Antonin Carette

A journey into a wild pointer

A strange strings comparison problem, in Go

Posted at — Sep 15, 2019

Thanks to https://github.com/egonelbre/gophers for this sketch

Go is known for it’s strong type system, and explicit type conversion.

For example, if you have to compare two different values of different types, you will have a compiler error:

package main

import "fmt"

func main() {
   var x int = 0
   var y int32 = 0
   fmt.Printf("%+v", x == y) 
}

If you try to compile this code sample, you will have to deal with the following error, reached during compilation:

./main.go:8:24: invalid operation: x == y (mismatched types int and int32)

In order to make it work, you will have to convert x to int32 (or y to int in order to not loose any precision - which is not the case in the code sample), which is called explicit type conversion.

This behaviour, in Go, is normal, because a well known design decision is the absence of implicit type conversions, like in C.

Great design, no?

Except that, even for awesome tools & rules, there always exist some exceptions.

Type identity

Let’s talk about the following code sample:

package main

import (
	"fmt"
)

type myString = string // Here, myString will be replaced by string

func main() {
	var x myString = "Hello"
	var y string = "Hello"
	fmt.Printf("%+v", x == y)
}

This code outputs “true”, which is understandable because myString is a type alias of string.
Some people still think that the compiler converts (implicitly) a myString value to a string value during compilation, which is not the case.
Actually, the compiler will just replace each myString type name with string (think about a Vim’s :%s/myString/string/g in the whole program) in order to compile the program. So, for the bytecode, a myString type is a string type.

Now, if you remove the equals symbol at line 7 (when defining the type myString), you are defining a new type, related to a string one, but that is explicitly different than a string for the type system.

In this case, the code will not compile and the error will be almost the same as before:

./main.go:12:22: invalid operation: x == y (mismatched types myString and string)

Now, let’s try something a bit different…

If I replace the line

var y string = "Hello"

with

var y = "Hello"

the problem still remains the same.
Using type inference feature, the compiler will understand that "Hello" is a string, and will type it implicitly.

So, the following program must be the same than the previous version, right?

package main

import "fmt"

type myString string

func main() {
	var x myString = "Hello"
	fmt.Printf("%+v", x == "Hello")
}

Here, we did not declared y and instanciated it with Hello.

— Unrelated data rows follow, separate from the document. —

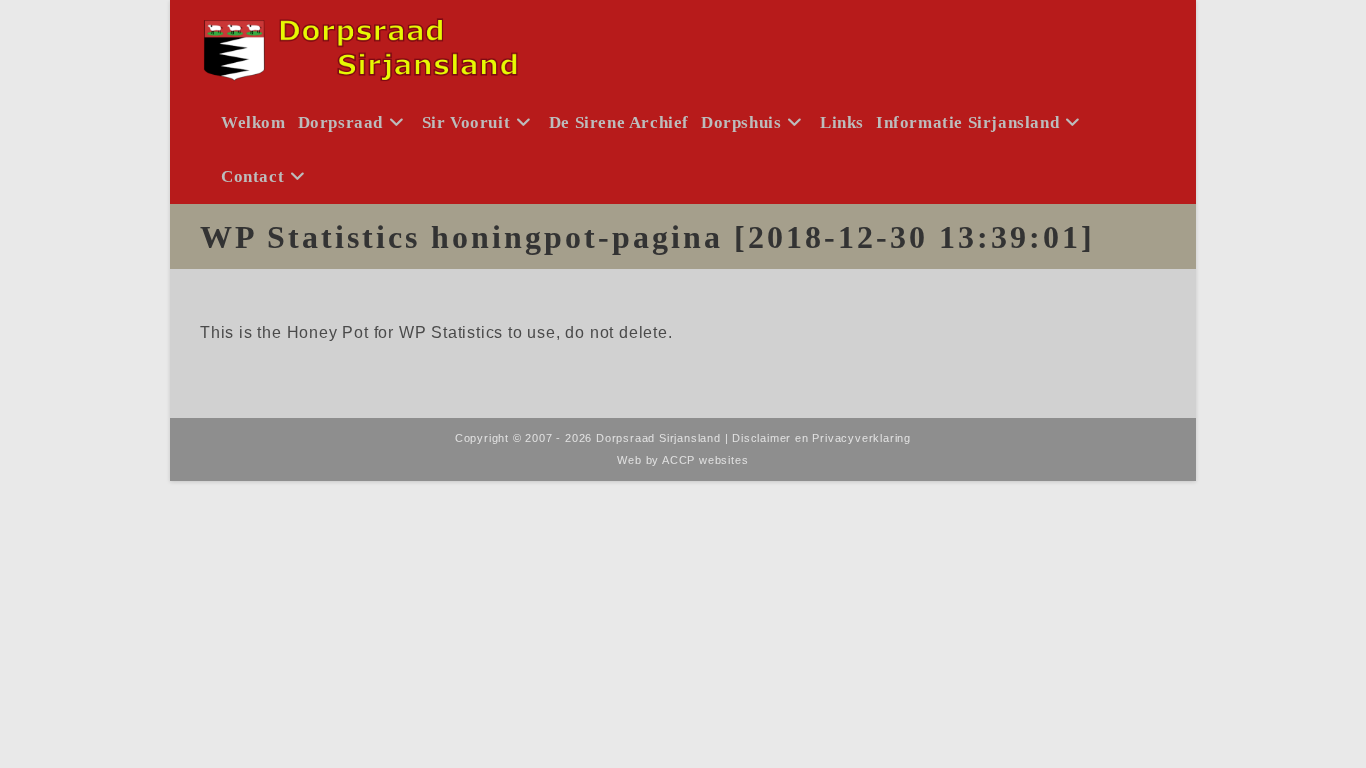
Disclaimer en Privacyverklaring (821, 438)
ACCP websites (705, 460)
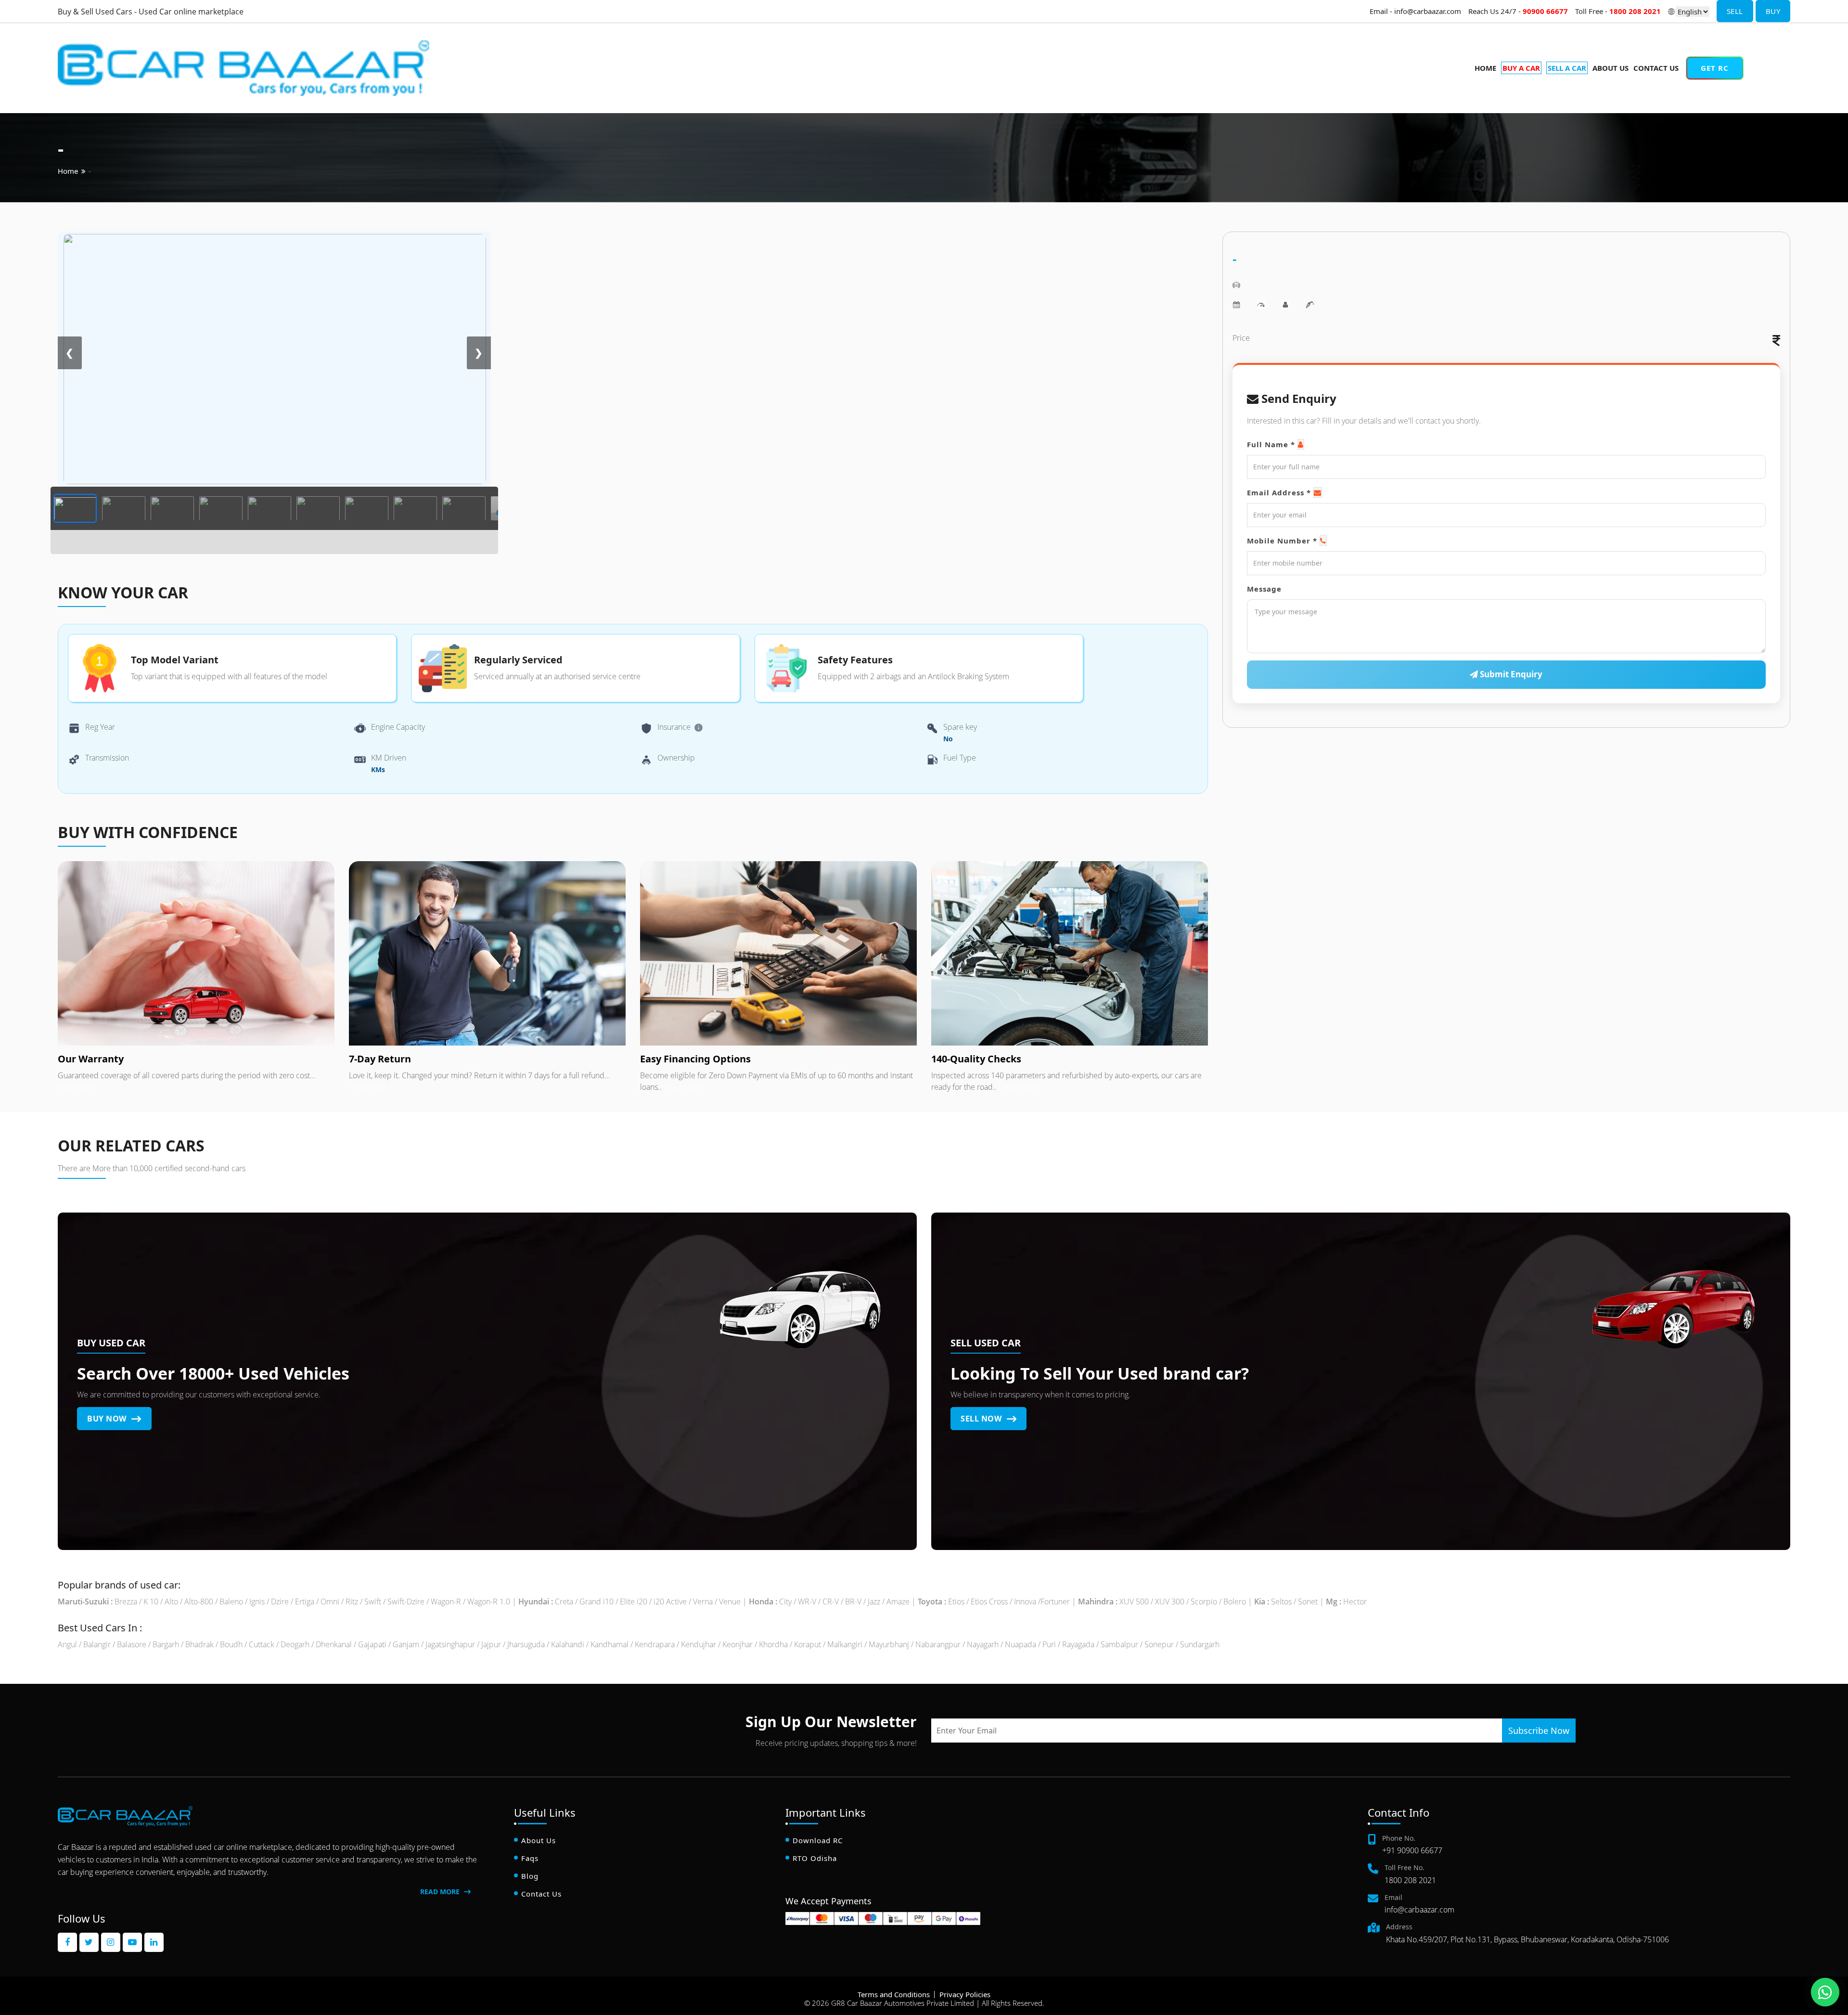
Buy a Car (1776, 48)
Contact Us (1656, 68)
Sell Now (982, 1418)
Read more (77, 1087)
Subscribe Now (1538, 1730)
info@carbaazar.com (1419, 1909)
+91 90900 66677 (1412, 1850)
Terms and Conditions (894, 1994)
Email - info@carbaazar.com (1415, 11)
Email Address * (1279, 492)
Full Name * (1271, 444)
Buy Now (107, 1418)
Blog (530, 1876)
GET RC (1715, 68)
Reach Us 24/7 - (1518, 11)
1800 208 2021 (1410, 1880)
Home (1485, 68)
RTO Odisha (815, 1858)
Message (1264, 589)
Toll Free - (1618, 11)
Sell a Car (1775, 61)
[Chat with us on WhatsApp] (1825, 1992)
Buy (1773, 11)
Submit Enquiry (1510, 674)
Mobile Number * (1282, 540)
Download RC (818, 1840)
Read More (441, 1891)
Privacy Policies (964, 1994)
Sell (1735, 11)
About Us (1610, 68)
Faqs (530, 1858)
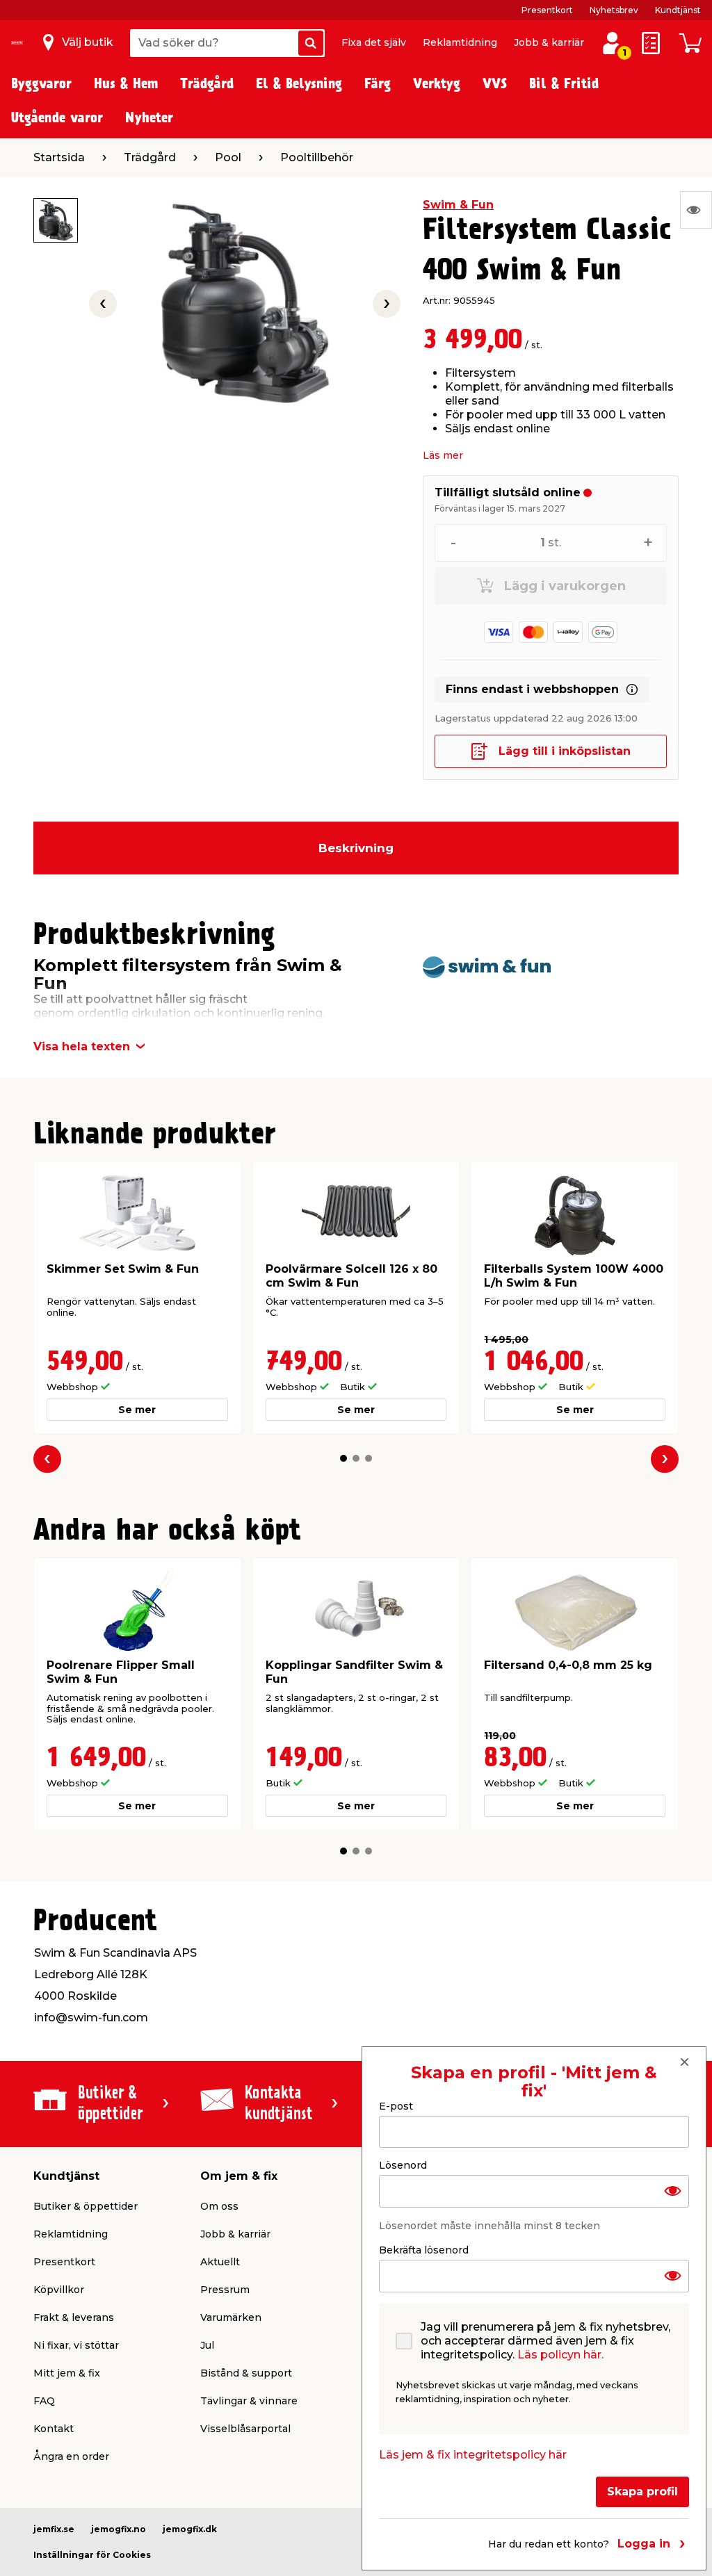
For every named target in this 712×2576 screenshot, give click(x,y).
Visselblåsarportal (245, 2428)
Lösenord (403, 2165)
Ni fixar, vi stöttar (76, 2345)
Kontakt (53, 2428)
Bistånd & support (246, 2373)
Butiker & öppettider (85, 2206)
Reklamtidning (460, 42)
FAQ (44, 2401)
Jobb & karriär (549, 42)
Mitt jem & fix (66, 2373)
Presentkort (547, 10)
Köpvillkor (58, 2289)
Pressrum (225, 2289)
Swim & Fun (458, 204)
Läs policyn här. (560, 2354)
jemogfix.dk (190, 2529)
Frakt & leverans (73, 2317)
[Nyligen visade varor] (696, 210)
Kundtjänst (678, 10)
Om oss (219, 2206)
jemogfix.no (118, 2529)
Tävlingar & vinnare (249, 2401)
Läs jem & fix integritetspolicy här (473, 2454)
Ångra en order (71, 2456)
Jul (207, 2345)
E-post (396, 2106)
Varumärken (230, 2317)
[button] (343, 1458)
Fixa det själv (373, 42)
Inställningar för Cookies (92, 2554)
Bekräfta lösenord (424, 2250)
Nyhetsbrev (614, 10)
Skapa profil (642, 2491)
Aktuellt (220, 2262)
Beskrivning (356, 848)
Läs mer (443, 455)
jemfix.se (53, 2529)
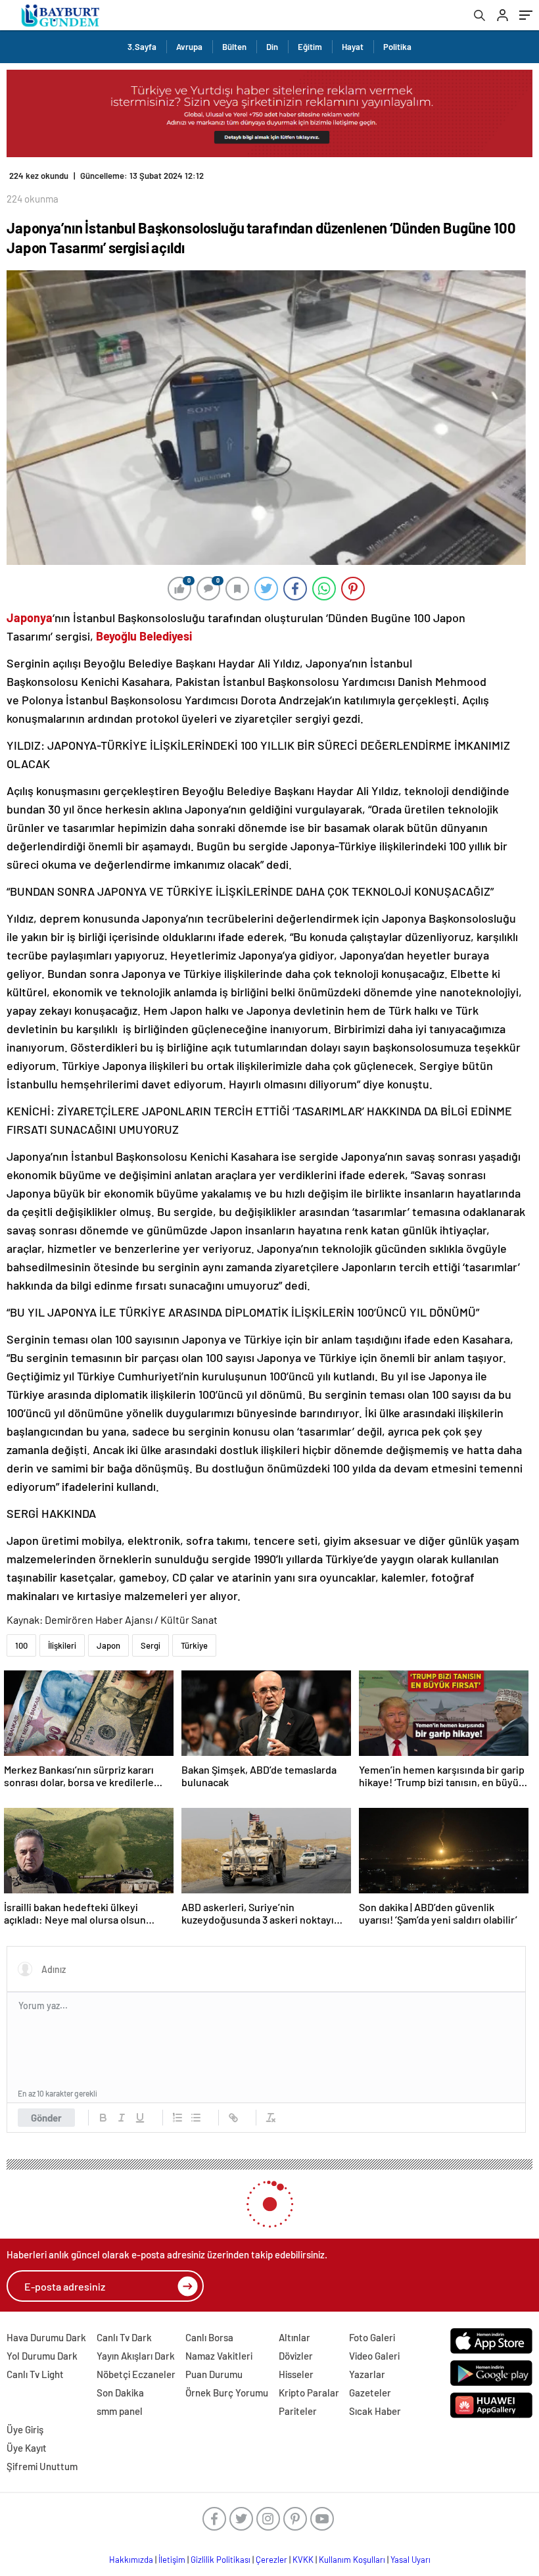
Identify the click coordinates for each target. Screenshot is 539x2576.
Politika (397, 46)
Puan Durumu (214, 2374)
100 (21, 1645)
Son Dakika (120, 2392)
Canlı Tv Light (35, 2374)
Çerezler (271, 2559)
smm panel (120, 2411)
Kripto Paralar (309, 2392)
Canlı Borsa (209, 2337)
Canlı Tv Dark (124, 2337)
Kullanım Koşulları (352, 2559)
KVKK (303, 2559)
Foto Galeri (372, 2337)
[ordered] (177, 2118)
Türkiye (194, 1645)
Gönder (46, 2118)
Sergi (150, 1645)
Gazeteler (370, 2392)
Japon (108, 1645)
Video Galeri (374, 2356)
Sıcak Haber (375, 2411)
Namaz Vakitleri (218, 2356)
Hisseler (296, 2374)
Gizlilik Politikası (220, 2559)
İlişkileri (62, 1645)
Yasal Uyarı (410, 2559)
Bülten (234, 46)
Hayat (352, 46)
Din (272, 46)
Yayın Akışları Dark (136, 2356)
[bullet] (196, 2118)
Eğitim (310, 46)
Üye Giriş (25, 2429)
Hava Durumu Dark (46, 2337)
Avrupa (189, 46)
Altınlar (294, 2337)
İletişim (171, 2559)
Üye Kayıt (27, 2448)
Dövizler (296, 2356)
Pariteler (298, 2411)
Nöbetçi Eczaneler (136, 2374)
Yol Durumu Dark (42, 2356)
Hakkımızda (131, 2559)
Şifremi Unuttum (42, 2466)
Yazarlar (367, 2374)
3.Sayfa (142, 46)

We let the compiler do it for us.

Let’s run it to expect the same error and the program… suceeded !?
And outputs "true".

But… why?

Untyped string constants

The first idea here is to ask ourselves if the compiler does not instantiates by itself Hello as a myString type, which is false:

fmt.Printf("%+v - type of 'Hello' is '%+v'\n", x == "Hello", "Hello")

outputs true - type of 'Hello' is string.

The second idea is to ask themselves if "Hello" is a variable, and not a constant value…

This blog post from Rob Pike about constants in Go, explains clearly that all unassigned text between double quotes are considered as constant values.

So, the previous code is (almost) exactly like the following one:

package main

import "fmt"

type myString string

const y = "Hello"

func main() {
	var x myString = "Hello"
	fmt.Printf("%+v", x == y)
}

which still outputs true.

As Rob Pike explained in the blog post:

This is an untyped string constant […]. Yes, it’s a string, but it’s not a Go value of type string. […] An untyped constant is just a value, one not yet given a defined type that would force it to obey the strict rules that prevent combining differently typed values.

Later in the same blog post:

These untyped string constants are strings, of course, so they can only be used where a string is allowed, but they do not have type string.

So, following those explanations, we can understand that if we define constants with concrete types, and not let the compiler infer those, we will not having this issue anymore.
In this case, if we change the definition of y to this:

const y string = "Hello"

the comparison will fail at compile time, with the same compilation error message than the previous time(s).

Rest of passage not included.